I tear the envelopes up, retrieving the high-value stamps, a philatelist’s delight, before reading that the scripts MUST be kept in their packets. I’ll remember next time. Begin marking. After 10 papers my red pen gives up the ghost. The required daily average rises to 15.3.

Tuesday: Dodging the National Lottery queue, I call in at the newsagent’s for a new pen. I am on my way to the first of two centres as the dreaded A-level oral examiner. Spend the day jollying the candidates along through a series of amusing role-plays. Endeavour to maintain my cheerful demeanour as they expatiate in French on the ruin of l’environnement and institutionalised cruelty to animals. Young people are such idealists. Flaked out on arrival home. Struggle through a mere six scripts: average now 15.9.

Wednesday: By lunch-time I am a reluctant expert on global warming and the force-feeding of geese to produce pate de foie gras.
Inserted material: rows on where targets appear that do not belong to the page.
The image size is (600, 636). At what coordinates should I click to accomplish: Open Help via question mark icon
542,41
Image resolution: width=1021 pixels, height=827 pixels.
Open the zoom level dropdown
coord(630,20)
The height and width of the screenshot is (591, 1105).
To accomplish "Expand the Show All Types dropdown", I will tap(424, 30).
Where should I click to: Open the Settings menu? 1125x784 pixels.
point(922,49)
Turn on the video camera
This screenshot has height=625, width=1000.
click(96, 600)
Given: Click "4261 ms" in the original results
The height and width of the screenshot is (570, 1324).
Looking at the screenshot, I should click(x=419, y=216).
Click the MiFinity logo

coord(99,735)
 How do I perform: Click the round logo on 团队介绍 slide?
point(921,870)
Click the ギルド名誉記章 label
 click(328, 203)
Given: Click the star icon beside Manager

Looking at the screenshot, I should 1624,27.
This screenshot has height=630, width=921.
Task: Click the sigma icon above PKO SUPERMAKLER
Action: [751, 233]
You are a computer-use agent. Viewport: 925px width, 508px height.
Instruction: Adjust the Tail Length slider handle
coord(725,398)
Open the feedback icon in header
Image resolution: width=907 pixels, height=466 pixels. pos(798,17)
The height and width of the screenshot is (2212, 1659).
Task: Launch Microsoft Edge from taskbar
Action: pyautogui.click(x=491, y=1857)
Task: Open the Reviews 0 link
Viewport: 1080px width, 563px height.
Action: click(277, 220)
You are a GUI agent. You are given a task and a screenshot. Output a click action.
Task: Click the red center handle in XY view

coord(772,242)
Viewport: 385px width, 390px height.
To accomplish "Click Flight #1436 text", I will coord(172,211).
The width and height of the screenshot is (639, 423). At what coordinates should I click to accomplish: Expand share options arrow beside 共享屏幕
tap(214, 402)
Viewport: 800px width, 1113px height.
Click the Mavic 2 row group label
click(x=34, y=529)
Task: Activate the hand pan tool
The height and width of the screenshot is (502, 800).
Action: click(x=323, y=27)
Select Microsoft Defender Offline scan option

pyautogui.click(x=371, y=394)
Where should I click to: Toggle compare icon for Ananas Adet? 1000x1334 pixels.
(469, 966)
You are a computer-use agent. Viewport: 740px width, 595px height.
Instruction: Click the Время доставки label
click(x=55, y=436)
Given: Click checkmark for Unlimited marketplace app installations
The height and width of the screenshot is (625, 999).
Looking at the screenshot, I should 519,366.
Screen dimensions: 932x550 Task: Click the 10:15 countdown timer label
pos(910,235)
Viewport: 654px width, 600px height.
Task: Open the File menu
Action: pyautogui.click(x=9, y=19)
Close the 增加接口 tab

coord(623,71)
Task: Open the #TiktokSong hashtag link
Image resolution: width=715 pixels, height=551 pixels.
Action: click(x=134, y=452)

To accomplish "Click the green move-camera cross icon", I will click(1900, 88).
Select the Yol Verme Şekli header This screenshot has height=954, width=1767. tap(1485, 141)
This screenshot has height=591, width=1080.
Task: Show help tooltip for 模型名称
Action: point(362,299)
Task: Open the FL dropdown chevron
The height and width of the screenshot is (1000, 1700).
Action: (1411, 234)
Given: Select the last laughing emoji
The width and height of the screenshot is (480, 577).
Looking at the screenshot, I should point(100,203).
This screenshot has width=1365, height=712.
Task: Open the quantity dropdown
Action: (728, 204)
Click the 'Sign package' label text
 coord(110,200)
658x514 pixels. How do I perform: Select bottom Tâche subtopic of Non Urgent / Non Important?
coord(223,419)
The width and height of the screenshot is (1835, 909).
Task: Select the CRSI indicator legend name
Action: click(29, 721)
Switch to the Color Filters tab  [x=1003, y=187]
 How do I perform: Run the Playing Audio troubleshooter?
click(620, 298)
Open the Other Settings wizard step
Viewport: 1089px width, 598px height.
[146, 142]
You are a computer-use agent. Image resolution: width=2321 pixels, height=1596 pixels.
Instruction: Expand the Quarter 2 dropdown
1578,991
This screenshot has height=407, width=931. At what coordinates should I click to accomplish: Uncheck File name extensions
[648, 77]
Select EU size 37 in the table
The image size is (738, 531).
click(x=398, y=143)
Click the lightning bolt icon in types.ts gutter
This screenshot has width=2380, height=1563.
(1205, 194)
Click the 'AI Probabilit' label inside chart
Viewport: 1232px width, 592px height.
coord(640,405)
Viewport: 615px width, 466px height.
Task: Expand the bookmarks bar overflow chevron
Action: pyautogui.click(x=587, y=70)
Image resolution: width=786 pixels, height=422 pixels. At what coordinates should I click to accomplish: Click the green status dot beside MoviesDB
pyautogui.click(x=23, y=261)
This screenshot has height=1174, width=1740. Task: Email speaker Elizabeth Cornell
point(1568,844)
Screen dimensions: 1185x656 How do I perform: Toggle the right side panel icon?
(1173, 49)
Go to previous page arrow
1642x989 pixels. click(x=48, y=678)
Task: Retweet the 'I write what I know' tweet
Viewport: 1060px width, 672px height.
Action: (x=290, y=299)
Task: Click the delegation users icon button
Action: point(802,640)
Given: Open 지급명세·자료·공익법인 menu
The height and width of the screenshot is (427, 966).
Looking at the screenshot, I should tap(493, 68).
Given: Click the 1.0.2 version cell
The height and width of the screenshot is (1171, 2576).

I counter incipient depression by making myself react with interest and enthusiasm each time I hear what has clearly been prepared en masse in class.

One nervous girl breaks into an English panic as soon as the tape-recorder is switched off: “Have I got a C? My Mum’ll kill me if I don’t get a C.”

Plough through four scripts before bed: re-adjust my goal to 16.66 recurring.

Thursday: Another centre today. Students have chosen the literature option and we discuss such merry topics as a poisoning in Ionesco’s Le Roi se meurt, the internecine family rivalry in Anouilh’s Antigone and whether Hoederer’s murderer in Sartre’s Les Mains Sales was motivated by politics or love.

Home again, I am motivated only by extreme fatigue and I’ve got to take a nap.

A recurring dream of sitting an exam paper and not understanding any of the questions is replaced by a new one: a pile of scripts sits waiting to be marked but they’re all written in a language that’s foreign to me. I wake to find that my daily average has leaped to l8.

Friday: Last days of orals and they’ve all prepared le racisme. The candidates stretch their language to empathise with young Maghrebins in disadvantaged Parisian suburbs. Wonder whether their indignation stems from political correctness or genuine passion.

Give permission for girl with persistent cough to bring in glass of water, not mentioned in regulations. As she leaves, she makes my day, if not my week: “Thank you for being so nice.” What, I wonder, did she expect?

Only two more weeks to go before my deadline and my daily average soars to nearly 20 papers, give or take a decimal or two. It’ll all get finished in the end; it always does.

Michael J Smith is a retired head of modern languages living in Swaffham, Norfolk.